--- ASSIGNED TASK ---
Once you have read the records, output them exactly.

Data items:
((
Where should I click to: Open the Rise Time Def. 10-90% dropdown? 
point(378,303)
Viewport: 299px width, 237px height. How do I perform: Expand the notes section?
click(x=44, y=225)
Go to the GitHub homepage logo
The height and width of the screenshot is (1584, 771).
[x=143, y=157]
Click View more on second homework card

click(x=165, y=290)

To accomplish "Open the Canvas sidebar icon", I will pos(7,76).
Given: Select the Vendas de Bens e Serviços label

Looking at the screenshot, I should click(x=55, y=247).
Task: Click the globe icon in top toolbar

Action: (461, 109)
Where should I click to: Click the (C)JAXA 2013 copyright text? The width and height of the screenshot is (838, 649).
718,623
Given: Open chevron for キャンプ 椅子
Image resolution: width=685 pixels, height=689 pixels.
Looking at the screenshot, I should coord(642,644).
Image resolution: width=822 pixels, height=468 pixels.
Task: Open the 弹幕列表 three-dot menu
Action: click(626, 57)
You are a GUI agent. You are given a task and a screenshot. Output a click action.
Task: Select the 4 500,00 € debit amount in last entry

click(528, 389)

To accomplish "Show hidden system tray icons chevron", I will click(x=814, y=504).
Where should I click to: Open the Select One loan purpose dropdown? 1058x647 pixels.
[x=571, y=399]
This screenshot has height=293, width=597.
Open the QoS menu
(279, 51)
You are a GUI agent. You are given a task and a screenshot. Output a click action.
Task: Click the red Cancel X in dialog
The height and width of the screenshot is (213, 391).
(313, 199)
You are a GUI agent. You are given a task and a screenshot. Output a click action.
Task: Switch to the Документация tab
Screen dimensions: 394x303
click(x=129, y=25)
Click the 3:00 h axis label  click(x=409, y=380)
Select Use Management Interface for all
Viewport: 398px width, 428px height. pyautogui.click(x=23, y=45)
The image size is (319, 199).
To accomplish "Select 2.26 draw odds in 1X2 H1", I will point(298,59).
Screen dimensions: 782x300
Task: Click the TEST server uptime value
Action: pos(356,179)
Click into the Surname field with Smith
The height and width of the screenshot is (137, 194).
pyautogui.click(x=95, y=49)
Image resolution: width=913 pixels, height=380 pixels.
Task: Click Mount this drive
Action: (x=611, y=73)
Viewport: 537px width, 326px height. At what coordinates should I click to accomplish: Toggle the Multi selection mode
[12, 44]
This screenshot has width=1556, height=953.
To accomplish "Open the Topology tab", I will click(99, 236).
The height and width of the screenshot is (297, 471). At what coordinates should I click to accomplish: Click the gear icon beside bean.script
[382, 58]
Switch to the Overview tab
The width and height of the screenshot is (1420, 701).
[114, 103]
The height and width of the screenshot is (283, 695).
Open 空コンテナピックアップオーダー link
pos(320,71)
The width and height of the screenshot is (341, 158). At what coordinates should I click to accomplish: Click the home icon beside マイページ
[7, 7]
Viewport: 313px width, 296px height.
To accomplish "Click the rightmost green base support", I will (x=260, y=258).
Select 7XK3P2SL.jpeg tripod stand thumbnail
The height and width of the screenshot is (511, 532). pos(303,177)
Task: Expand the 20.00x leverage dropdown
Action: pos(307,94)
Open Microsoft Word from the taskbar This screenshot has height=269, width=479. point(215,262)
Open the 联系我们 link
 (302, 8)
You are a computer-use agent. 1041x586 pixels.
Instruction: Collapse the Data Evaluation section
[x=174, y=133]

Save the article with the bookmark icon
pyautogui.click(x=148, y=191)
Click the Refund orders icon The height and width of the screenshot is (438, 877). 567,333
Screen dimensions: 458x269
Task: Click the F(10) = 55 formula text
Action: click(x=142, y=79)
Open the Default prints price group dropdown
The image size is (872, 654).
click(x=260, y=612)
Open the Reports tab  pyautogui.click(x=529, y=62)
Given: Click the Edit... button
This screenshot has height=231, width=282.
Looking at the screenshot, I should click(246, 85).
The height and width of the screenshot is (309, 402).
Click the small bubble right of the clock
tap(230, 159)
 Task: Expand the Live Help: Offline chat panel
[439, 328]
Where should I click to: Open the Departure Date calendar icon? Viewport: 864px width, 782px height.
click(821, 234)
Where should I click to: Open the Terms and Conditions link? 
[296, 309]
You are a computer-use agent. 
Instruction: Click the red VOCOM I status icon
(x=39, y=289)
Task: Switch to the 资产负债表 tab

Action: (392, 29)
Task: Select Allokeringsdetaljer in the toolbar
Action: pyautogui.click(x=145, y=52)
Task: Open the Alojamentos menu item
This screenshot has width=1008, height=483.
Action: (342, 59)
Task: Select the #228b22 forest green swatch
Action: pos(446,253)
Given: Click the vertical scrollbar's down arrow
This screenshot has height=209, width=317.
))
--- PROBLEM SOLUTION ---
Where should I click to: Open the Rise Time Def. 10-90% dropdown? 
point(378,303)
Viewport: 299px width, 237px height. How do I perform: Expand the notes section?
click(x=44, y=225)
Go to the GitHub homepage logo
The height and width of the screenshot is (1584, 771).
[x=143, y=157]
Click View more on second homework card

click(x=165, y=290)

To accomplish "Open the Canvas sidebar icon", I will pos(7,76).
Given: Select the Vendas de Bens e Serviços label

Looking at the screenshot, I should click(x=55, y=247).
Task: Click the globe icon in top toolbar

Action: (461, 109)
Where should I click to: Click the (C)JAXA 2013 copyright text? The width and height of the screenshot is (838, 649).
718,623
Given: Open chevron for キャンプ 椅子
Image resolution: width=685 pixels, height=689 pixels.
Looking at the screenshot, I should coord(642,644).
Image resolution: width=822 pixels, height=468 pixels.
Task: Open the 弹幕列表 three-dot menu
Action: click(626, 57)
You are a GUI agent. You are given a task and a screenshot. Output a click action.
Task: Select the 4 500,00 € debit amount in last entry

click(528, 389)

To accomplish "Show hidden system tray icons chevron", I will click(x=814, y=504).
Where should I click to: Open the Select One loan purpose dropdown? 1058x647 pixels.
[x=571, y=399]
This screenshot has height=293, width=597.
Open the QoS menu
(279, 51)
You are a GUI agent. You are given a task and a screenshot. Output a click action.
Task: Click the red Cancel X in dialog
The height and width of the screenshot is (213, 391).
(313, 199)
You are a GUI agent. You are given a task and a screenshot. Output a click action.
Task: Switch to the Документация tab
Screen dimensions: 394x303
click(x=129, y=25)
Click the 3:00 h axis label  click(x=409, y=380)
Select Use Management Interface for all
Viewport: 398px width, 428px height. pyautogui.click(x=23, y=45)
The image size is (319, 199).
To accomplish "Select 2.26 draw odds in 1X2 H1", I will point(298,59).
Screen dimensions: 782x300
Task: Click the TEST server uptime value
Action: pos(356,179)
Click into the Surname field with Smith
The height and width of the screenshot is (137, 194).
pyautogui.click(x=95, y=49)
Image resolution: width=913 pixels, height=380 pixels.
Task: Click Mount this drive
Action: (x=611, y=73)
Viewport: 537px width, 326px height. At what coordinates should I click to accomplish: Toggle the Multi selection mode
[12, 44]
This screenshot has width=1556, height=953.
To accomplish "Open the Topology tab", I will click(99, 236).
The height and width of the screenshot is (297, 471). At what coordinates should I click to accomplish: Click the gear icon beside bean.script
[382, 58]
Switch to the Overview tab
The width and height of the screenshot is (1420, 701).
[114, 103]
The height and width of the screenshot is (283, 695).
Open 空コンテナピックアップオーダー link
pos(320,71)
The width and height of the screenshot is (341, 158). At what coordinates should I click to accomplish: Click the home icon beside マイページ
[7, 7]
Viewport: 313px width, 296px height.
To accomplish "Click the rightmost green base support", I will (x=260, y=258).
Select 7XK3P2SL.jpeg tripod stand thumbnail
The height and width of the screenshot is (511, 532). pos(303,177)
Task: Expand the 20.00x leverage dropdown
Action: pos(307,94)
Open Microsoft Word from the taskbar This screenshot has height=269, width=479. point(215,262)
Open the 联系我们 link
 (302, 8)
You are a computer-use agent. 1041x586 pixels.
Instruction: Collapse the Data Evaluation section
[x=174, y=133]

Save the article with the bookmark icon
pyautogui.click(x=148, y=191)
Click the Refund orders icon The height and width of the screenshot is (438, 877). 567,333
Screen dimensions: 458x269
Task: Click the F(10) = 55 formula text
Action: click(x=142, y=79)
Open the Default prints price group dropdown
The image size is (872, 654).
click(x=260, y=612)
Open the Reports tab  pyautogui.click(x=529, y=62)
Given: Click the Edit... button
This screenshot has height=231, width=282.
Looking at the screenshot, I should click(246, 85).
The height and width of the screenshot is (309, 402).
Click the small bubble right of the clock
tap(230, 159)
 Task: Expand the Live Help: Offline chat panel
[439, 328]
Where should I click to: Open the Departure Date calendar icon? Viewport: 864px width, 782px height.
click(821, 234)
Where should I click to: Open the Terms and Conditions link? 
[296, 309]
You are a computer-use agent. 
Instruction: Click the red VOCOM I status icon
(x=39, y=289)
Task: Switch to the 资产负债表 tab

Action: (392, 29)
Task: Select Allokeringsdetaljer in the toolbar
Action: pyautogui.click(x=145, y=52)
Task: Open the Alojamentos menu item
This screenshot has width=1008, height=483.
Action: (342, 59)
Task: Select the #228b22 forest green swatch
Action: pos(446,253)
Given: Click the vertical scrollbar's down arrow
This screenshot has height=209, width=317.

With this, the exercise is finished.